Test-time training represents a shift in how we approach model intelligence, allowing LLMs to adapt to specific problems during the actual inference phase. While traditional methods often struggle with high-difficulty questions that provide poor learning signals, the TTCS framework introduces a co-evolving relationship between two internal policies. A specialized question synthesizer creates a structured sequence of increasingly difficult variants—essentially a personalized study guide—tailored to the model's current skill level.
The second component, the reasoning solver, tackles these synthetic challenges while generating self-consistency rewards. These rewards act as a quality check, where the model compares multiple attempts at a problem to determine the most likely correct path. This feedback loop is bidirectional: the solver’s performance informs the synthesizer on which questions to generate next, while the generated curriculum prevents the training process from becoming unstable or crashing when faced with limited data.

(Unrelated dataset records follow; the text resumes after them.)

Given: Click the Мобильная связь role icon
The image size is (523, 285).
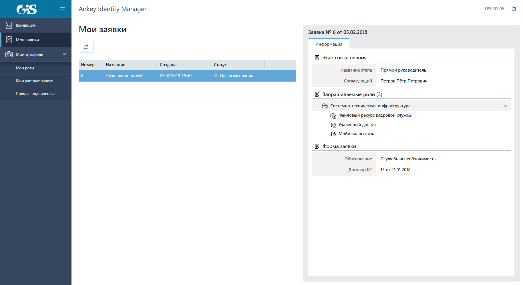Looking at the screenshot, I should click(x=333, y=134).
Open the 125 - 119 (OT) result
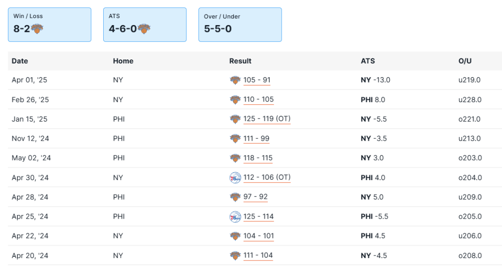The width and height of the screenshot is (502, 266). (x=267, y=119)
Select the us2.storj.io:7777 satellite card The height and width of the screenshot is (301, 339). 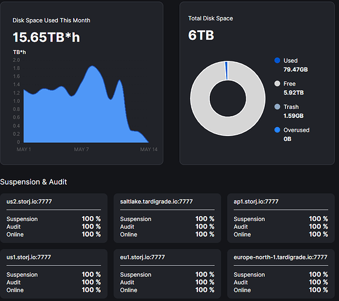tap(54, 218)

The implications for the future of self-evolution in AI are significant. By dynamically constructing its own learning path, the model can bridge the gap between its pre-trained knowledge and novel, complex reasoning tasks. Experiments demonstrate that this approach not only excels in mathematical domains but also generalizes across different architectures, suggesting a scalable path for models to improve their own logic without constant human intervention.